start Provided information

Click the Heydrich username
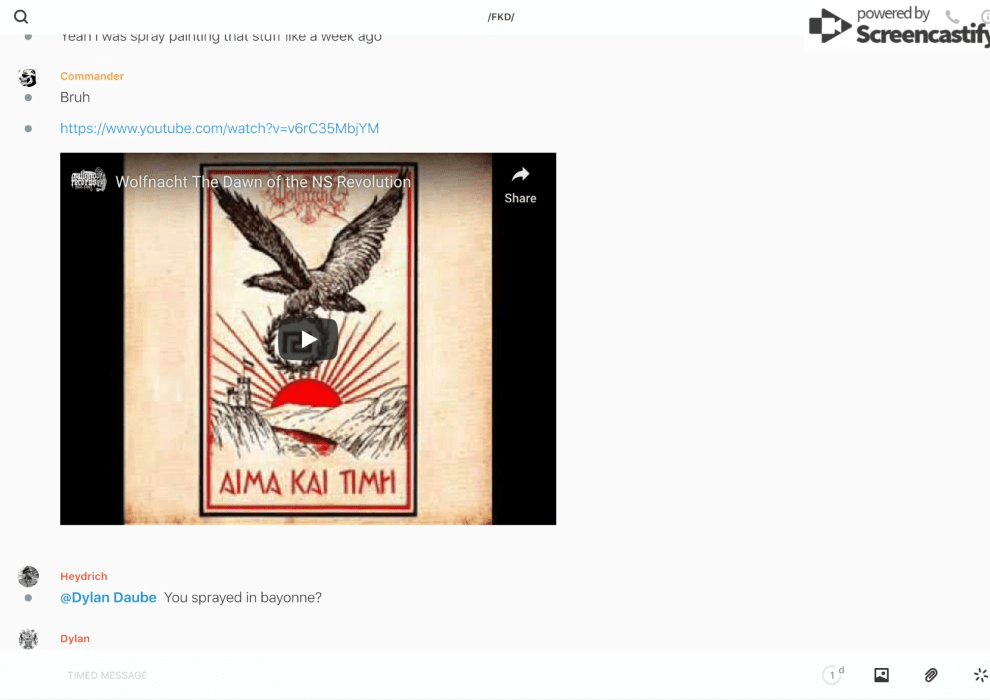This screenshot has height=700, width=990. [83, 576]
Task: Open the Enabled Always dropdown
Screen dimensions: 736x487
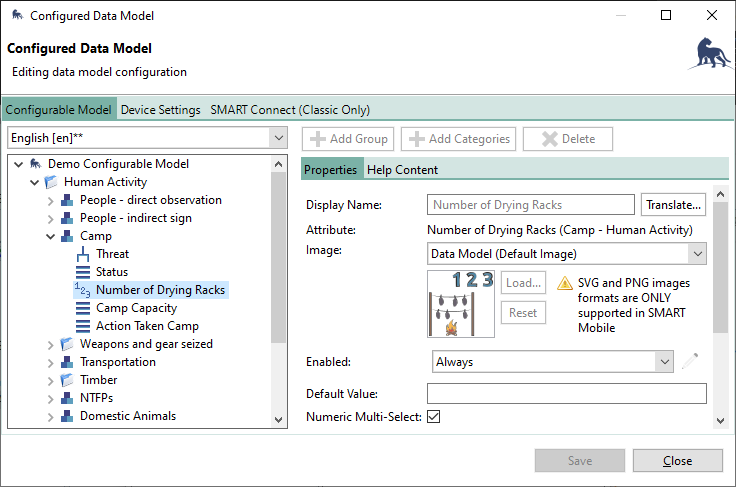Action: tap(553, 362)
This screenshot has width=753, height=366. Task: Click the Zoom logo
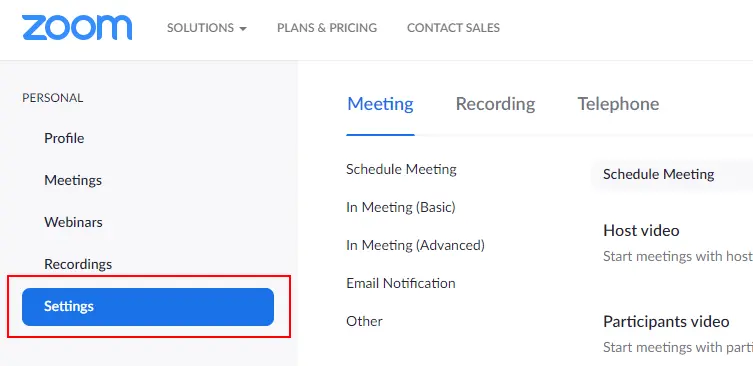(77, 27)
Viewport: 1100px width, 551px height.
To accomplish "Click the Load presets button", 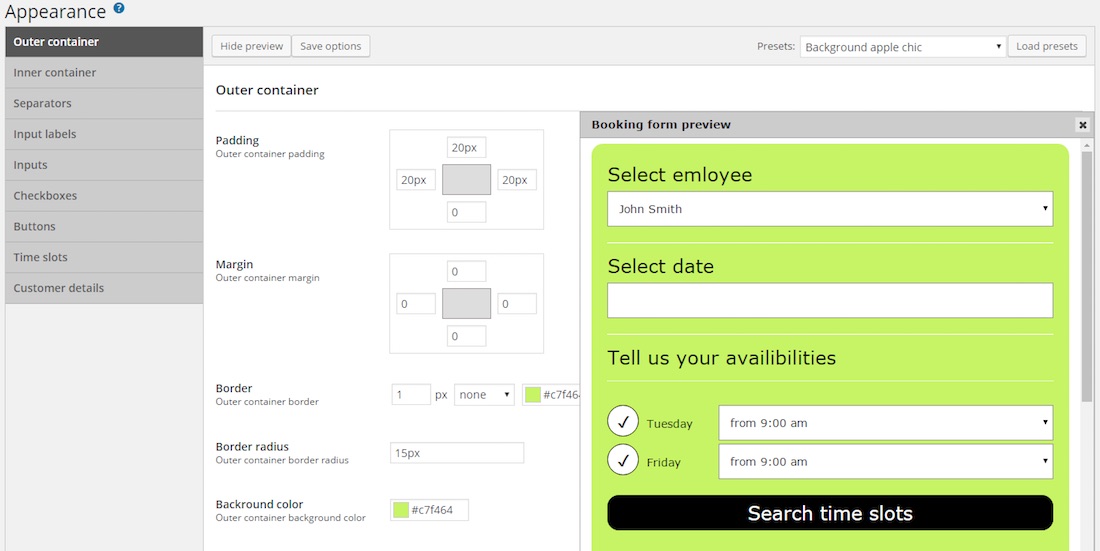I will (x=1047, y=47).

end Provided information
start Provided information

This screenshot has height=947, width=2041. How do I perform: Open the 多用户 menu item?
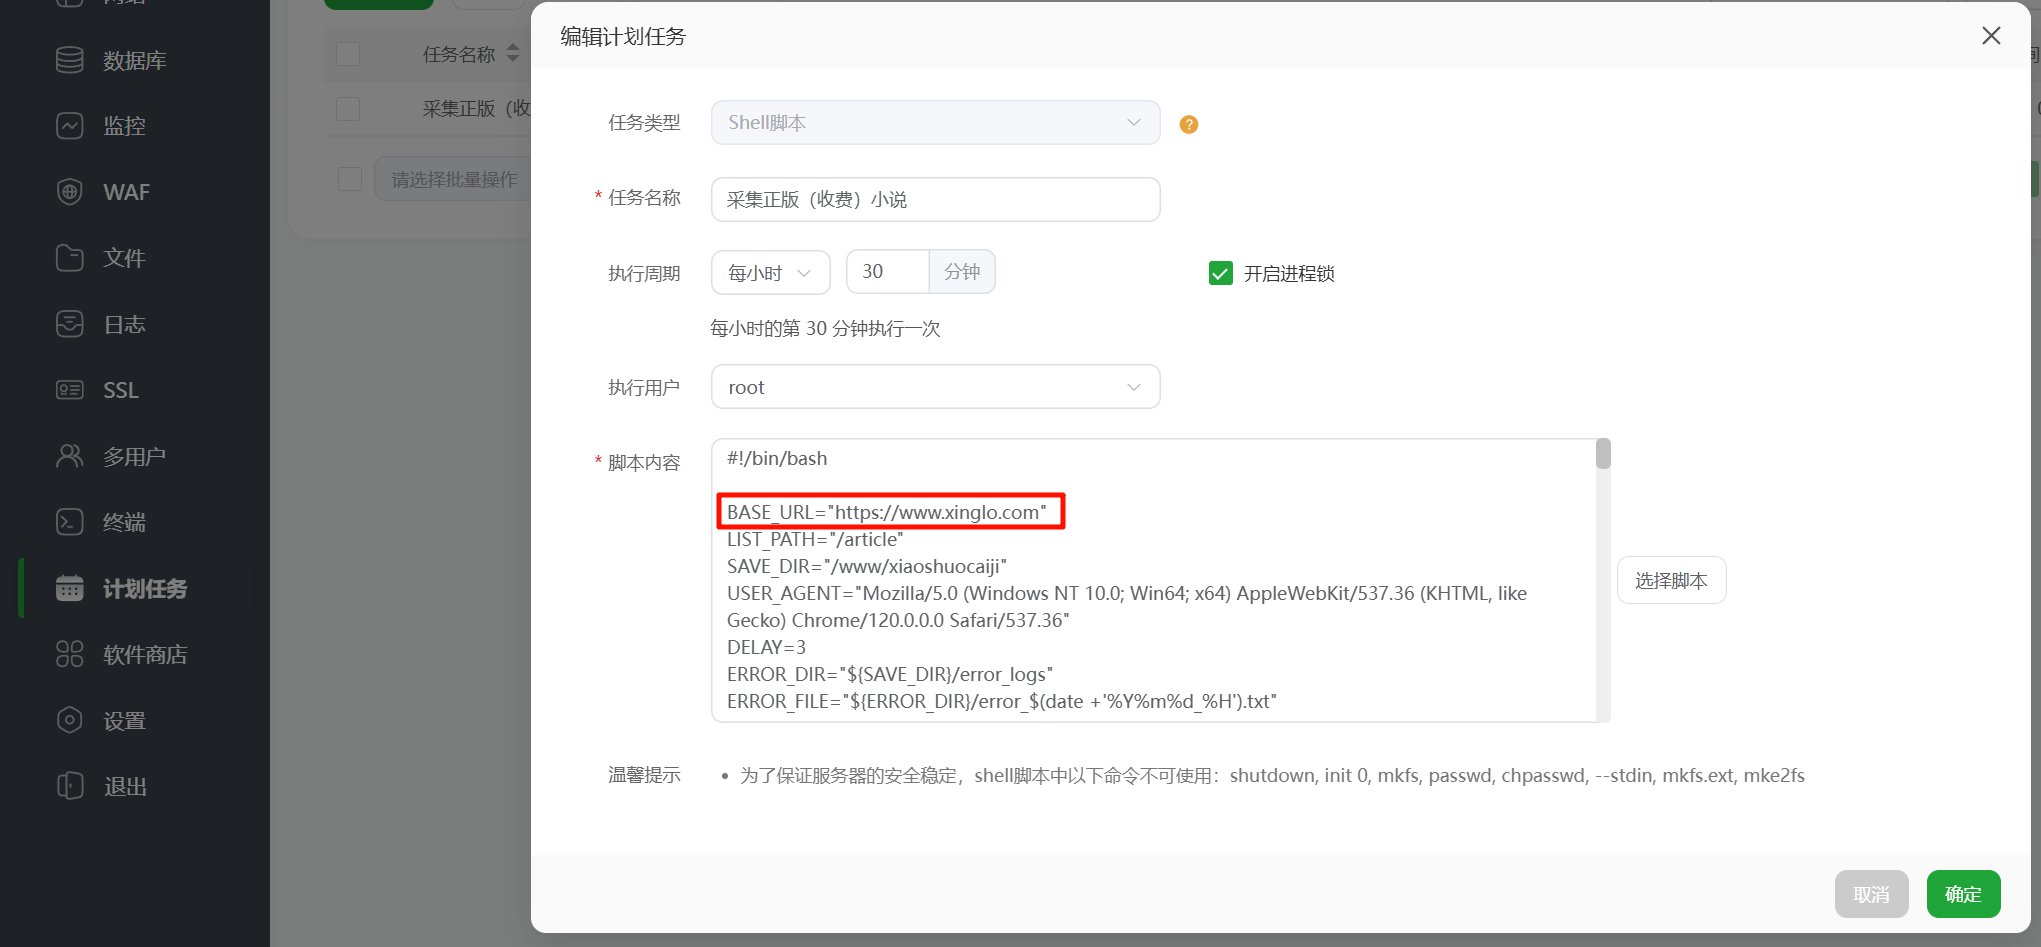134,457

end Provided information

Task directions :: Count the lines of the material above that contain the string "Open", treating uppercase and lowercase letters as different. Reply with the number alone.

Written solution :: 2